Kasachstan: Verfassungsgericht ebnet Tokajew den Weg für eine erneute Kandidatur.
Politische Neuausrichtung in Kasachstan
Nach Angaben von Espreso.tv: Das Verfassungsgericht Kasachstans hat klargestellt, dass Präsident Kassym-Schomart Tokajew nach der neuen Verfassung, die am 1. Juli 2026 in Kraft trat, erneut für das Amt des Staatsoberhauptes kandidieren darf. Diese verfassungsrechtliche Regelung setzt seine bisherige Amtszeit faktisch auf null und eröffnet ihm die Möglichkeit, seine Präsidentschaft zu verlängern.

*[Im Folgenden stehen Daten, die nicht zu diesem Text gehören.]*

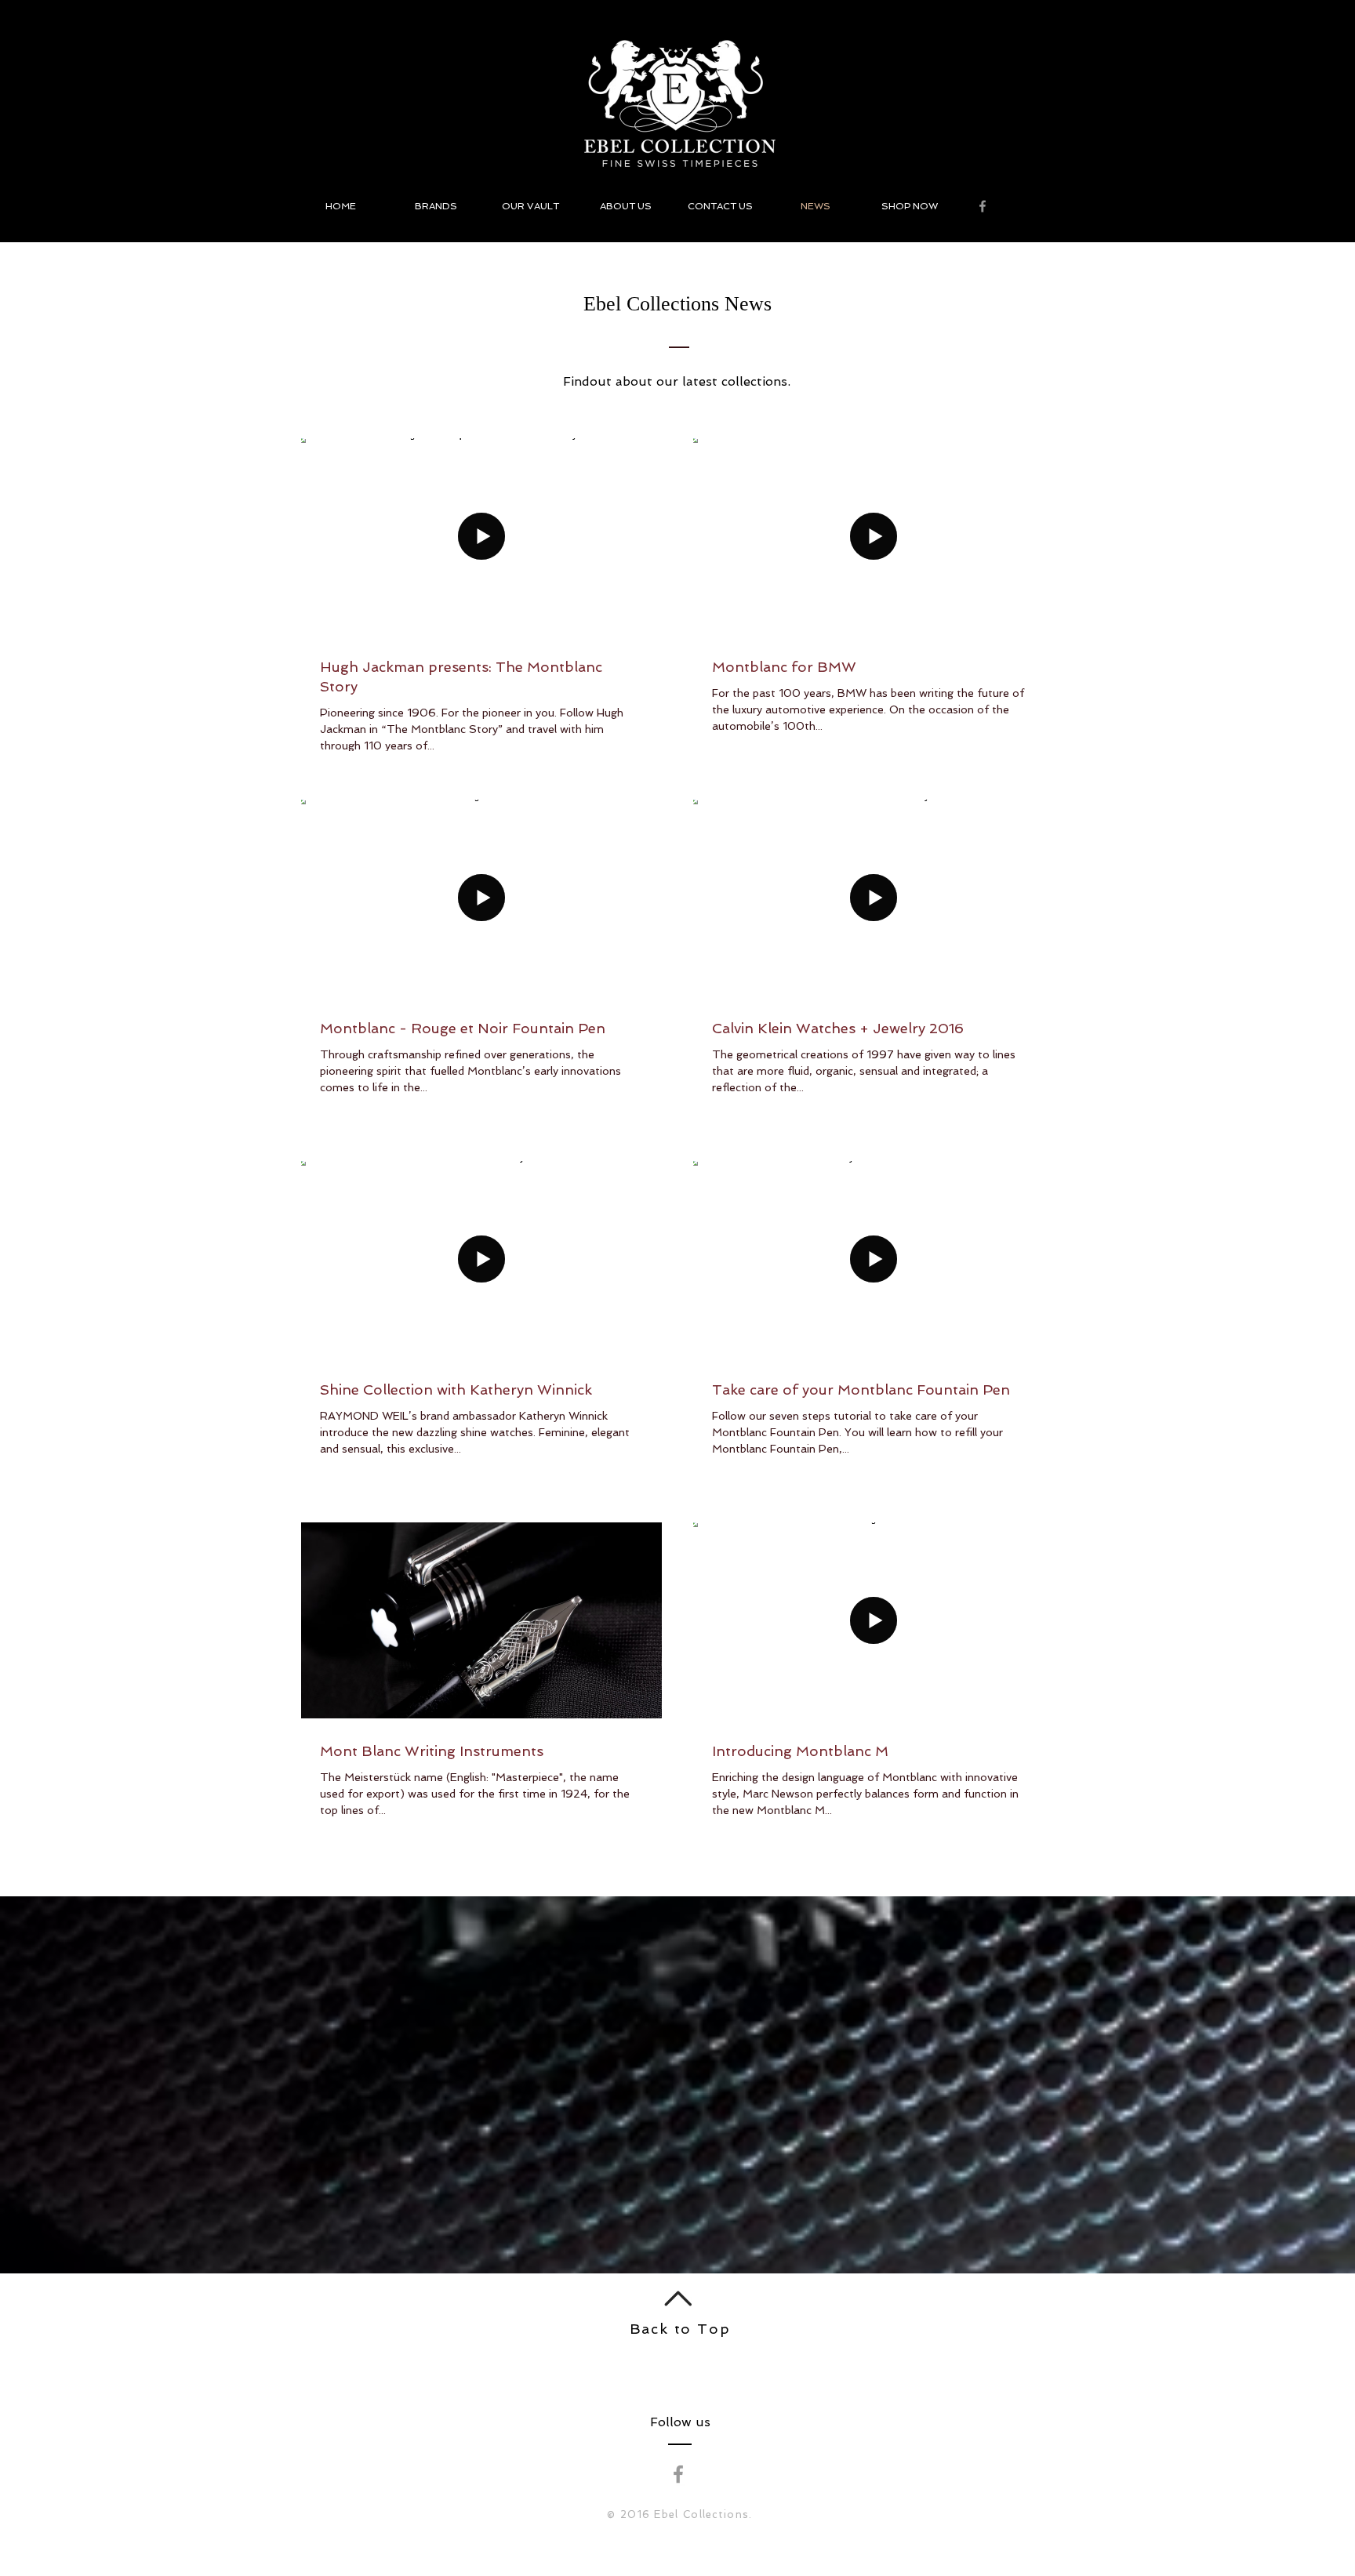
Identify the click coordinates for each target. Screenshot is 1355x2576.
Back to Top (680, 2328)
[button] (435, 206)
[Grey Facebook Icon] (982, 206)
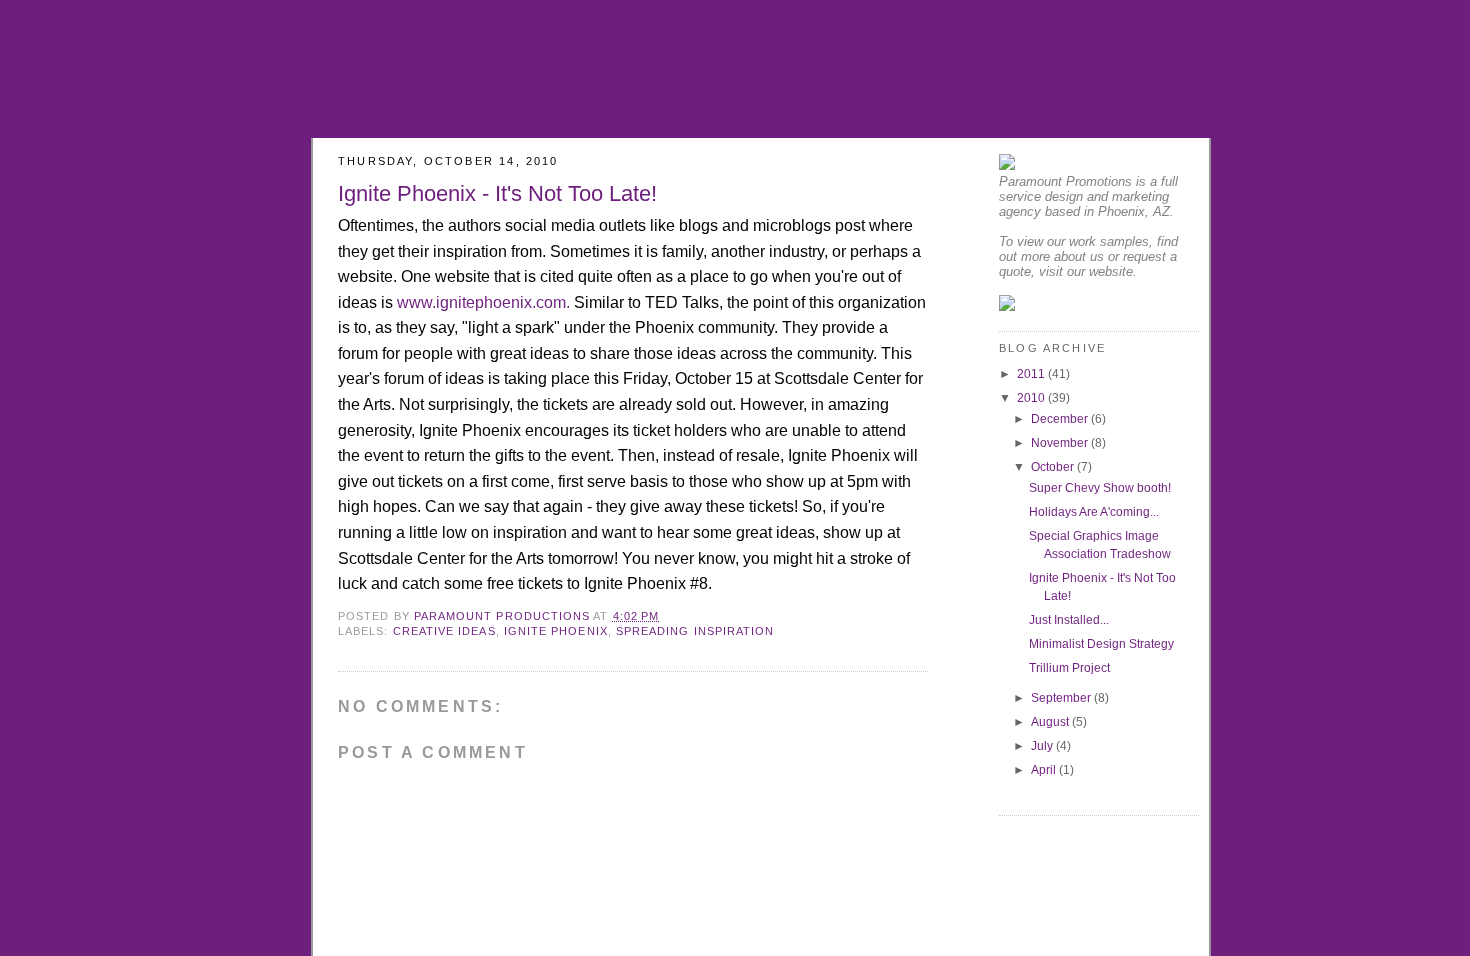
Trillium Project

Tokajew, der 2019 an die Macht kam, ist derzeit amtierender Präsident; seine aktuelle Amtszeit läuft bis November 2029. Sollte er die nächste Wahl gewinnen, könnte er bis 2036 im Amt bleiben. Die Entscheidung des Verfassungsgerichts wurde durch die Annahme der neuen Verfassung in einem Referendum im März ermöglicht. Zum Vergleich: In Russland beträgt die Amtszeit des Präsidenten sechs Jahre, und Verfassungsänderungen aus dem Jahr 2020 haben die vorherigen Amtszeiten von Wladimir Putin ebenfalls auf null gesetzt.
Vorgezogene Parlamentswahlen
Darüber hinaus sind in Kasachstan für den 23. August vorgezogene Parlamentswahlen angesetzt. Diese könnten die politische Landschaft des Landes weiter verändern, insbesondere angesichts der neuen Perspektiven für Tokajew. Die Kombination aus der verfassungsrechtlichen Klarstellung und den bevorstehenden Wahlen schafft einen neuen Rahmen für politische Auseinandersetzungen.
Die Entscheidung des kasachischen Verfassungsgerichts zur erneuten Kandidatur von Präsident Tokajew unterstreicht den Wandel der politischen Lage im Land.
Die bevorstehenden Parlamentswahlen könnten nicht nur die innenpolitische Dynamik beeinflussen, sondern auch Auswirkungen auf die Stabilität in der gesamten Region haben. Es bleibt abzuwarten, wie sich die Ereignisse entwickeln, denn der Wahlausgang könnte weitreichende Folgen für die Zukunft Kasachstans und sein politisches System haben.